Savior Onasis consists of Infinite Ego on guitars (acoustic, electric, fretless, synth, microtonal, and bass), oud, banjo, sarod, sequencers, looping, shop tools, samples, etc. and occasionally the talents of David Zahorsky (guitars, looping, Ebow), Kristian Ball (drums, samples, and noise), Bobby Lemons (vocals); and Detmold (turntables and samples).
Infinite Ego has been inspired over the years by a diverse set of musicians in the world of rock, free-form improvisation, blues, experimental, noise, and a multitude of other genres – Son House, Skip James, Hendrix, Buckethead, Praxis, Vernon Reid, Eric Dolphy, Cecil Taylor, Ornette Coleman, Ken Rubenstein, Henry Kaiser, Bill Frisell, Naked City, Francis Dhomont, Pierre Henry, and so on.
In the recent past, Ego was the founding director of KronoSequence, a creative arts, improvisation, and multi-media project at the Kansas City Art Institute (2001-2003). Currently Ego is a solo artist, guiding light of Savior Onasis, educator, writer, and doyen of the online creative and experimental guitar collective known as Kronosonic. His music writings have been used by Public Broadcasting (PBS), cited in academic works, and distributed at music schools throughout the world. Prior endeavors (the hybrid rock band Raining Frogs, Operation Bofatron, and earlier incarnations of Kronosonic) were warmly greeted by college radio and Guitar One magazine – which, back in 2001, announced the arrival of a “chops monster” on the international guitar scene.

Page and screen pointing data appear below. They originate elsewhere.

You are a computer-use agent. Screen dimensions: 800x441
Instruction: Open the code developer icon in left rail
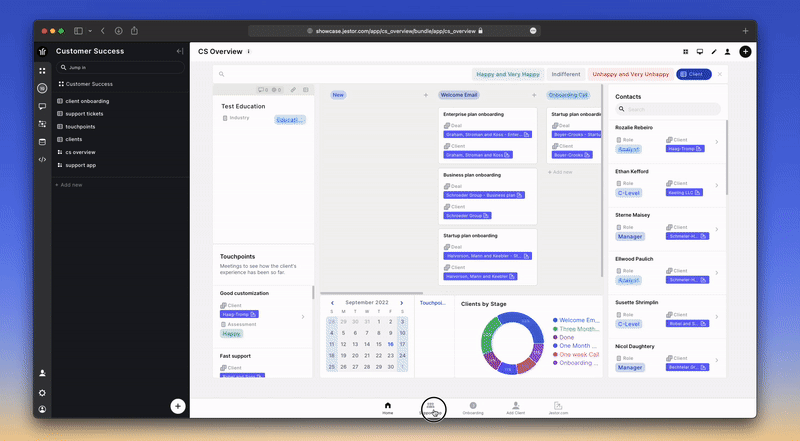click(x=42, y=159)
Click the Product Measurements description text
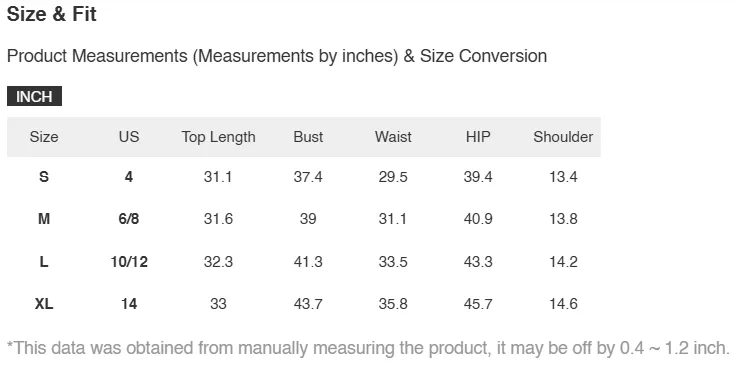The image size is (736, 375). pos(277,56)
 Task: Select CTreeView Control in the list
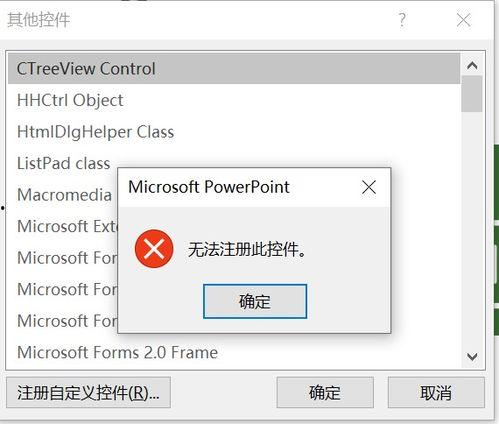coord(234,69)
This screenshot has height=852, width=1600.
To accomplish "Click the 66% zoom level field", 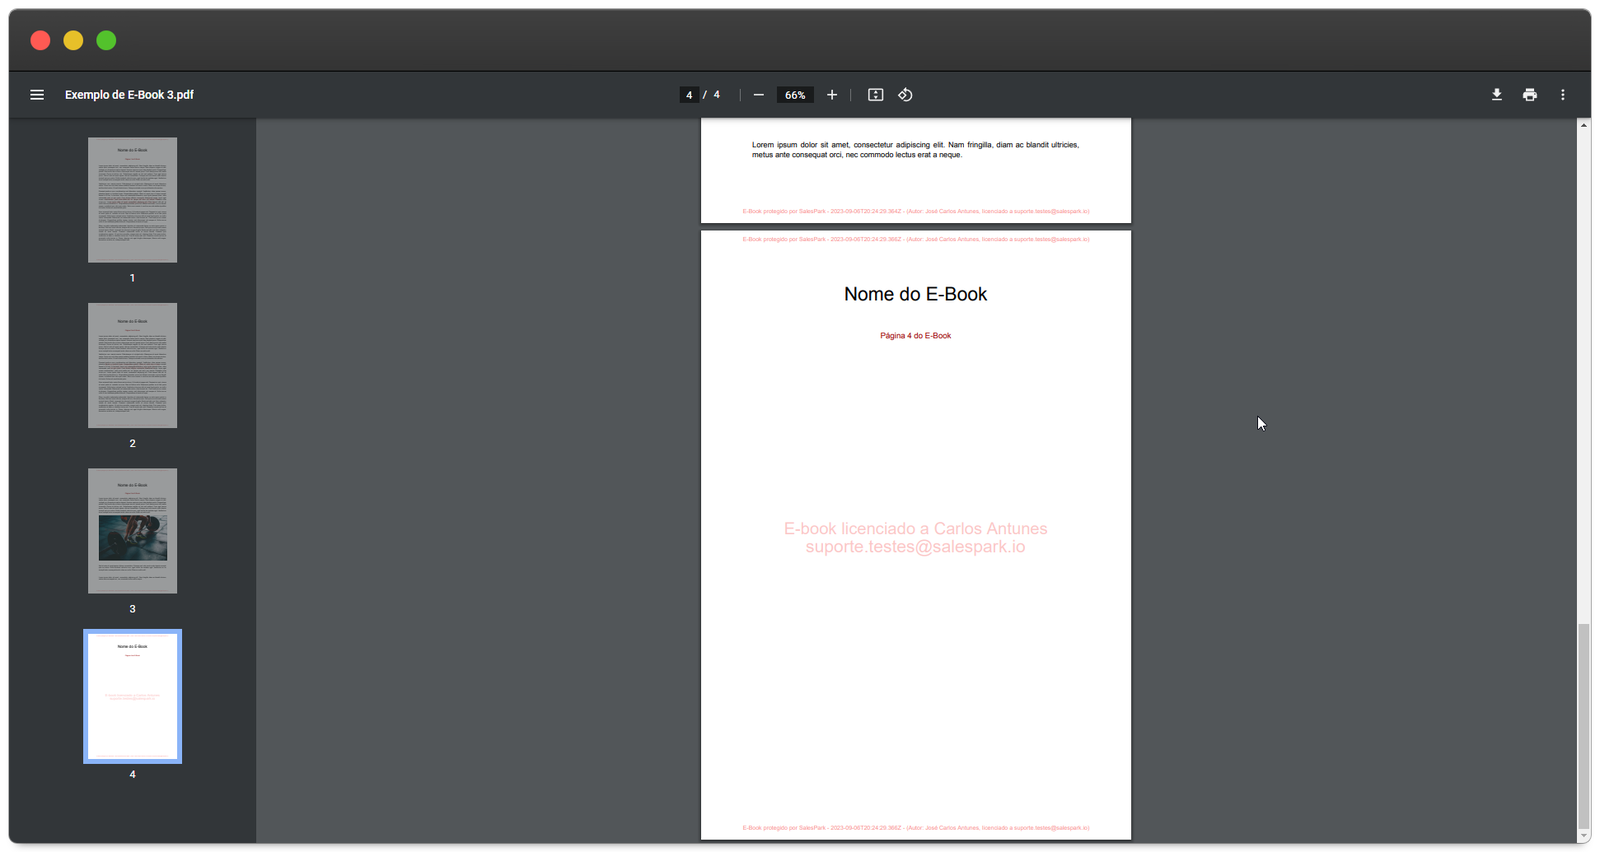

Savior Onasis has released four albums to date: Enjoy Your Own Damn Symptom, the band’s debut studio album (2004), God, Guns, and Guts, a full-length follow-up studio effort (2004); Move Like You Got A Porpoise, a live and now out of print and rare EP that documented the 2001 Beaux Arts festival at the Kansas City Art Institute; and Red Guard, the documentary pre-history of Savior Onasis.